The overall crypto industry is undergoing an expansion in the European Union (EU) market. The EU Parliament has proposed some amendments in the anti-money laundering law, specially tailored to include NFT trading platforms. NFT or Non-Fungible Tokens are digital collectibles, built on the blockchain and inspired by an array of things including artwork, celebrities, and video game characters among other real-life elements. The categorisation of NFTs as virtual assets has been a debatable topic in several nations including India and South Korea.

Parliamentarians of the EU have submitted a bunch of potential changes to the anti-money laundering laws.
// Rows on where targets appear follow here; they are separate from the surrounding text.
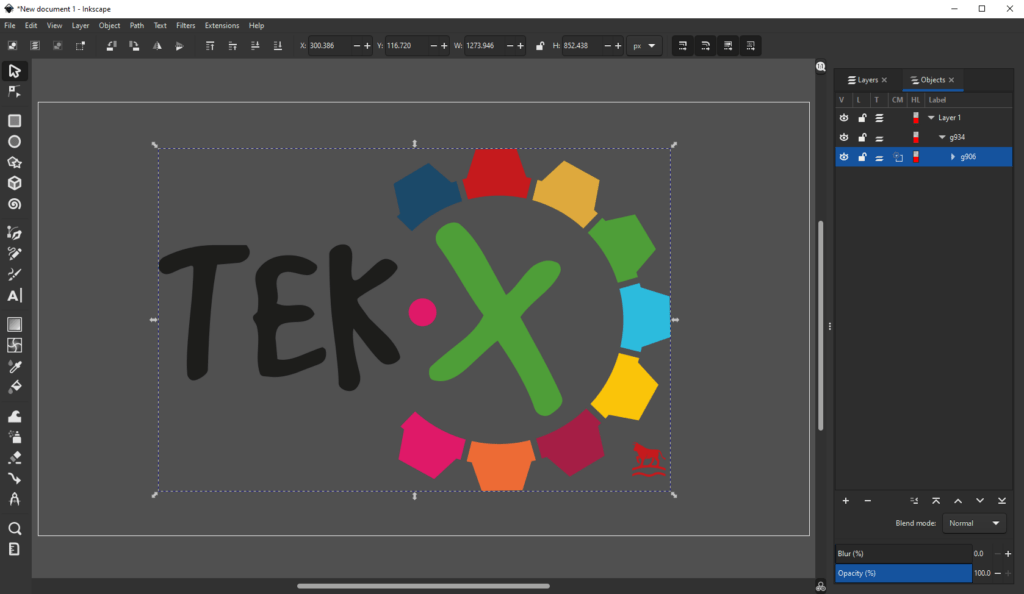1024x594 pixels.
Task: Select the Ellipse tool
Action: pos(14,142)
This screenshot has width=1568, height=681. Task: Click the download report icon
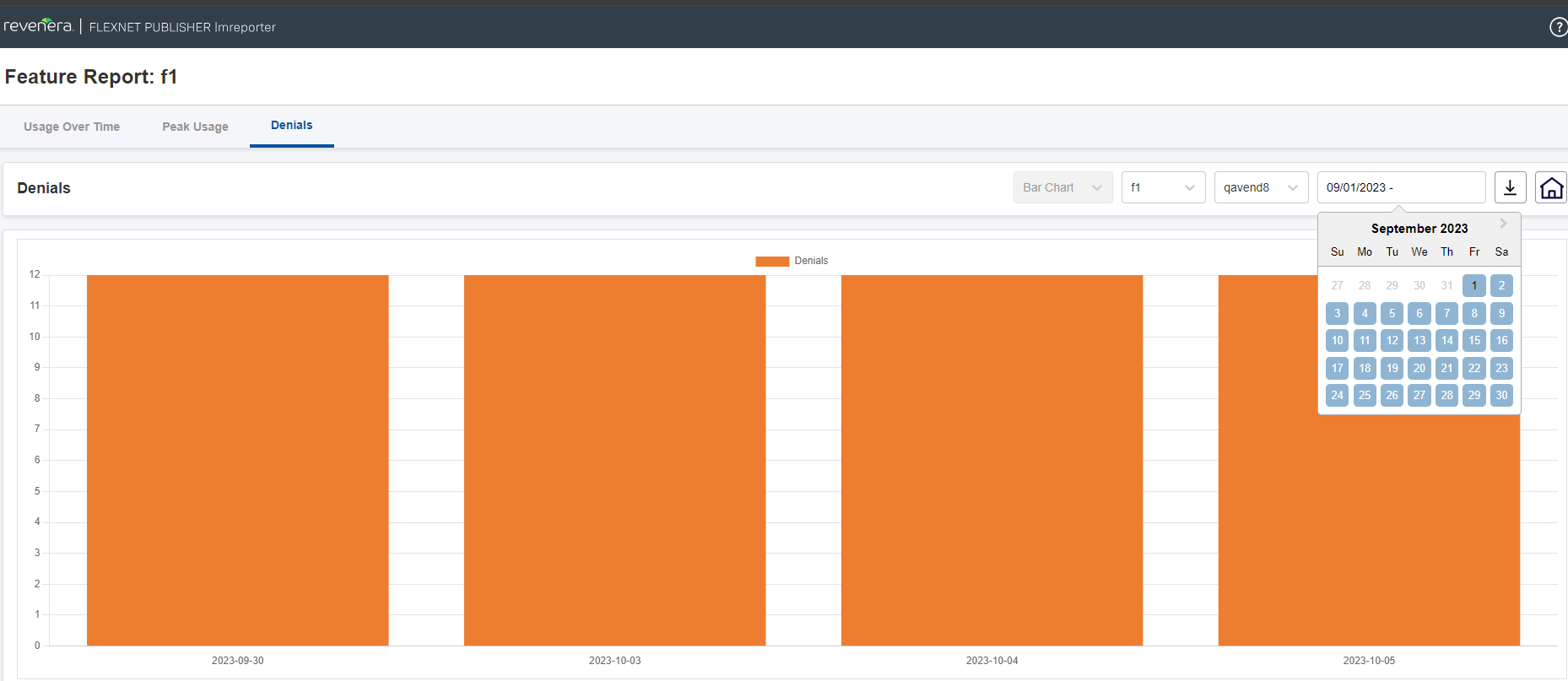1510,187
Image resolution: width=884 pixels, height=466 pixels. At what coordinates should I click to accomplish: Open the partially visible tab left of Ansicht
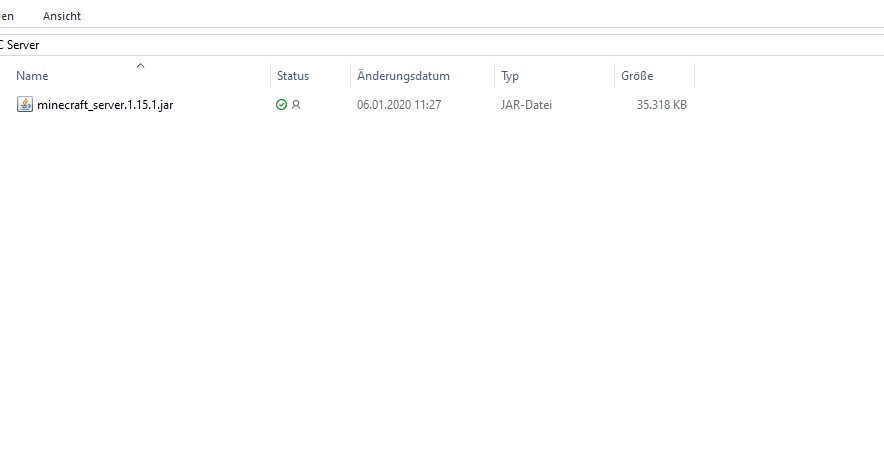(7, 16)
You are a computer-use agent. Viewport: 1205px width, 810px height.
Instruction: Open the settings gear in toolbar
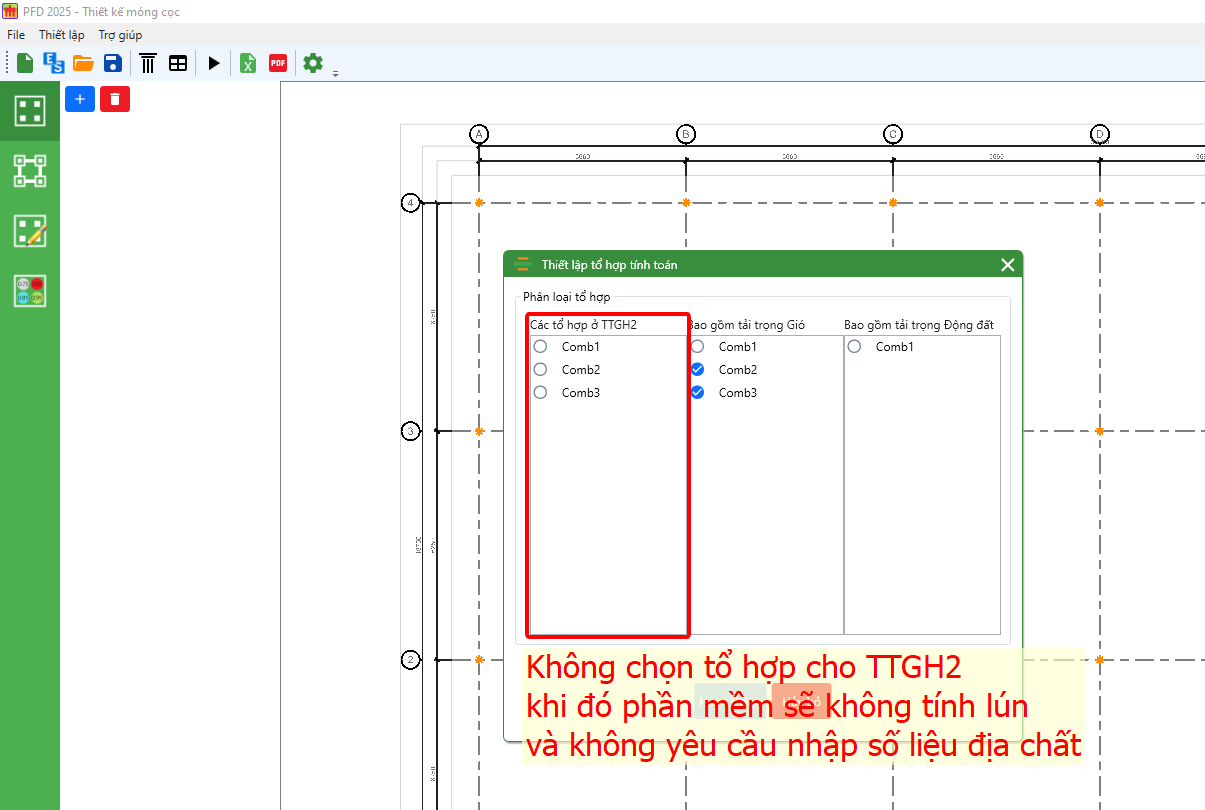[x=313, y=63]
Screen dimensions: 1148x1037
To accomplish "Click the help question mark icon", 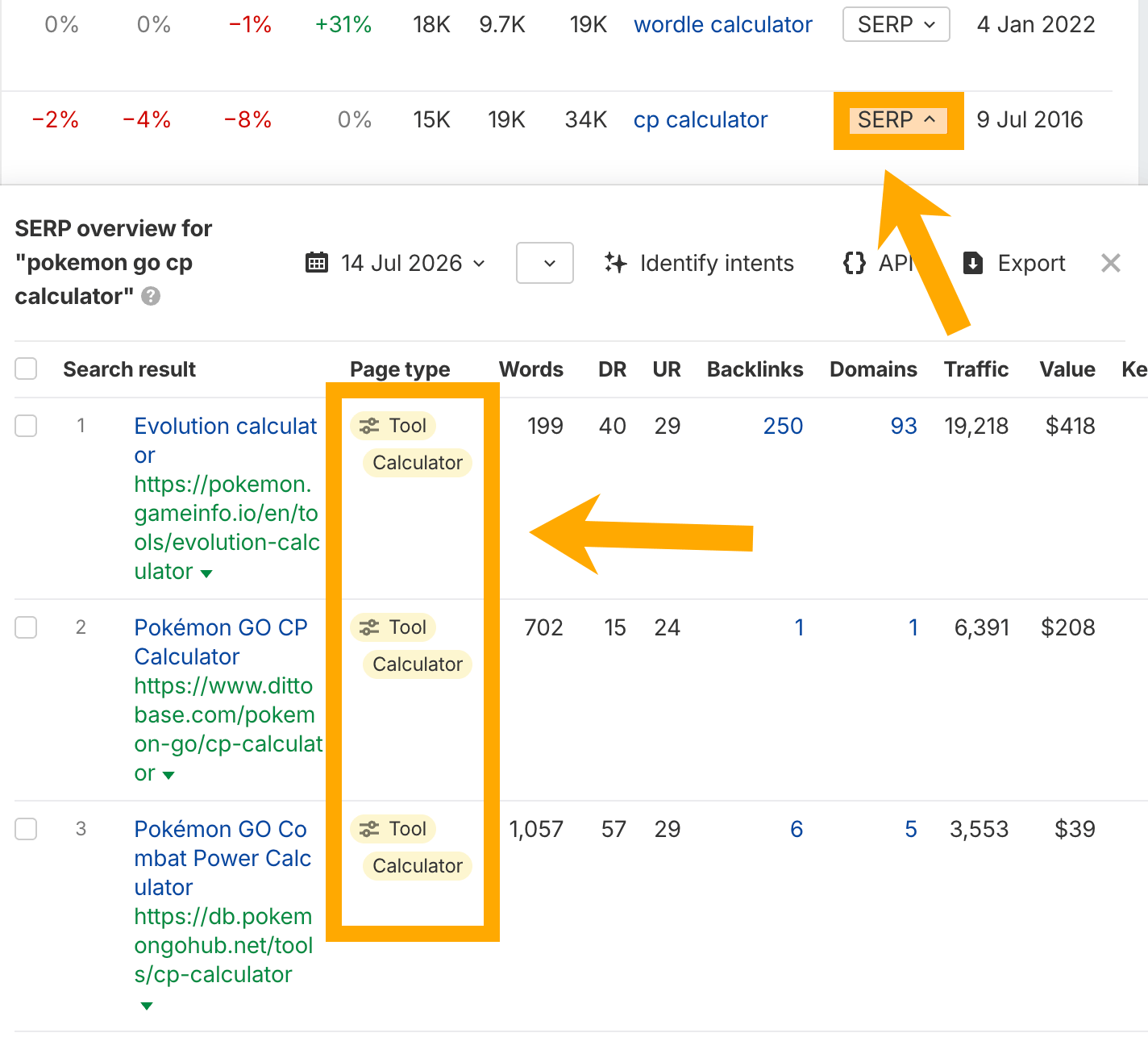I will click(151, 297).
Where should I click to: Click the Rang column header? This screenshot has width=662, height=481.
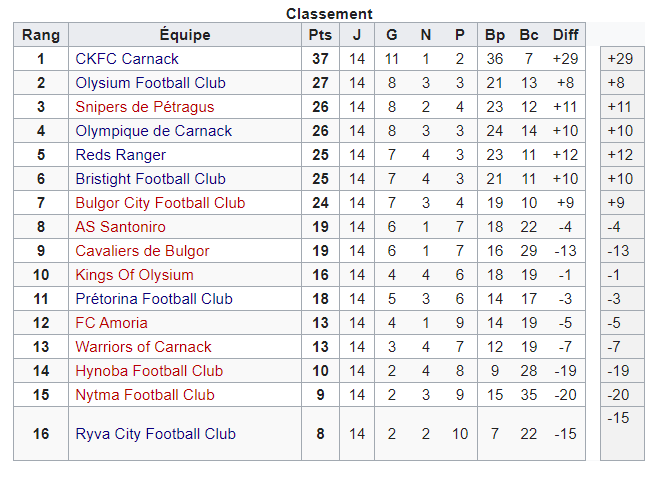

The amendments are aimed at preventing abuse of the financial system for money laundering or terrorism purposes.

The proposal aims to bring “crypto-asset service providers, trading or acting as intermediaries for importing, minting, sale, and purchase of non-fungible crypto-assets” under the scanner of the anti-money laundering regime.

Since NFTs are valuable digital assets and are usually purchased in exchange of cryptocurrencies, they can be exploited as an instrument to facilitate instant cross-border financial transactions.

Hence, the EU lawmakers are taking a cautious approach around curbing the use of NFTs for illicit purposes.

For now, the amendments await relevant approvals. If the proposed changes come into implementation, NFT platforms would become ‘obliged entities’ under EU’s money laundering laws.

Meanwhile, the European Union has recently declared that crypto firms that want to issue and sell digital tokens in an EU state will have to obtain a licence from a national regulator.

The licence will allow operators to serve the whole 27-country bloc from one base, and be liable for losing crypto assets from consumers’ digital wallets.

The deal needs formal rubberstamping by EU states and the European Parliament before it comes into effect — likely 2023 at the earliest.